Semua menjawab, "Kami bersaksi bahwa engkau telah mendakwahkan agama Allah dan engkau selalu menginginkan kebaikan kami. Engkau telah menyampaikan nasihat dan telah berusaha keras di jalan ini. Semoga Allah memberikan pahala kebaikan untukmu."

Ketika keadaan mulai tenang lagi, Nabi Muhammad Saw berkata, "Apakah kalian tidak mau bersaksi bahwa tidak ada tuhan Selain Allah dan Muhammad adalah hamba dan nabi Allah? Surga, neraka dan kematian adalah kebenaran serta hari kebangkitan tidak diragukan akan terjadi dan Allah akan membangkitkan manusia yang telah mati dan tersembunyi di dalam tanah?"

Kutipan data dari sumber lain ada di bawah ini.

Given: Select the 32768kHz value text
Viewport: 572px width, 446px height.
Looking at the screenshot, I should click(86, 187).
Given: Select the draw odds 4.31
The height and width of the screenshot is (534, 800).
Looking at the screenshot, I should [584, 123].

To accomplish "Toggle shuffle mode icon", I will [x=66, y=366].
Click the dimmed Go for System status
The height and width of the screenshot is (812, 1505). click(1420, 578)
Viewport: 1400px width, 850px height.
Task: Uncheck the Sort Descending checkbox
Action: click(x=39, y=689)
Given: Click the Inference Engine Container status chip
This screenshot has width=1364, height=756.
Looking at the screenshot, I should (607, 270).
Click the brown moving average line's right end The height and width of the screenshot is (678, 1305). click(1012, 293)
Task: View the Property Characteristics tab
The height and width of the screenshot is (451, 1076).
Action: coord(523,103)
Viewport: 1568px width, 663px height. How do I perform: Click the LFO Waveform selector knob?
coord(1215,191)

Umat Islam berkata, "Iya. Benar. Kami bersaksi."

Nabi Muhammad Saw kemudian melanjutkan, "Sesungguhnya aku tinggalkan di tengah-tengah kalian dua pusaka. Bagaimana kalian akan memperlakukannya?"

Seseorang berdiri dan bertanya, "Apa yang dimaksud dengandua pusaka ini?"

Nabi Muhammad Saw berkata, "Pertama, Kitab Allah Swt yang satunya ada di sisi Allah dan satunya lagi di tangan kalian. Cengkeram dengan kuat Kitab Allah agar kalian tidak tersesat. Dan yang kedua adalah Itrah atau Ahlulbatiku. Tuhanku mengabarkanku bahwa dua pusaka ini tidak akan terpisah hingga hari kiamat. Wahai Manusia! Jangan melampaui Kitab Allah dan Itrahku dan jangan pula membelakanginya karena kalian akan binasa."


Pada waktu itu, Nabi Muhammad Saw mengangkat tangan Imam Ali as ke atas dan semua menyaksikan Imam Ali as berada di sisi Rasulullah. Beliau kemudian berkata, "Wahai manusia! Siapa pribadi yang paling layak dari orang-orang mukmin? Para sahabat Nabi Saw menjawab, "Allah dan Nabi-Nya yang lebih tahu." Nabi Saw melanjutkan, "Allah adalah maulaku dan aku adalah maula orang-orang beriman. Aku lebih utama dan layak dari diri mereka sendiri. Wahai manusia! Barangsiapa yang aku adalah maula dan pemimpinnya, maka Ali juga menjadi maula dan pemimpinnya."

Nabi mengulangi ucapan tersebut sebanyak tiga kali lalu melanjutkan, "Ya, Allah! Cintailah orang yang mencintainya dan musuhilah orang-orang yang memusuhinya. Ya Allah! Bantulah orang-orang yang membantunya dan hinakan para mausuhnya. Ya Allah! Jadikan Ali sebagai pusat kebenaran." Nabi kemudian menambahkan, "Penting bagi mereka yang hadir untuk menyampaikan kepada yang tidak ada dan memberikan informasi kepada orang lain."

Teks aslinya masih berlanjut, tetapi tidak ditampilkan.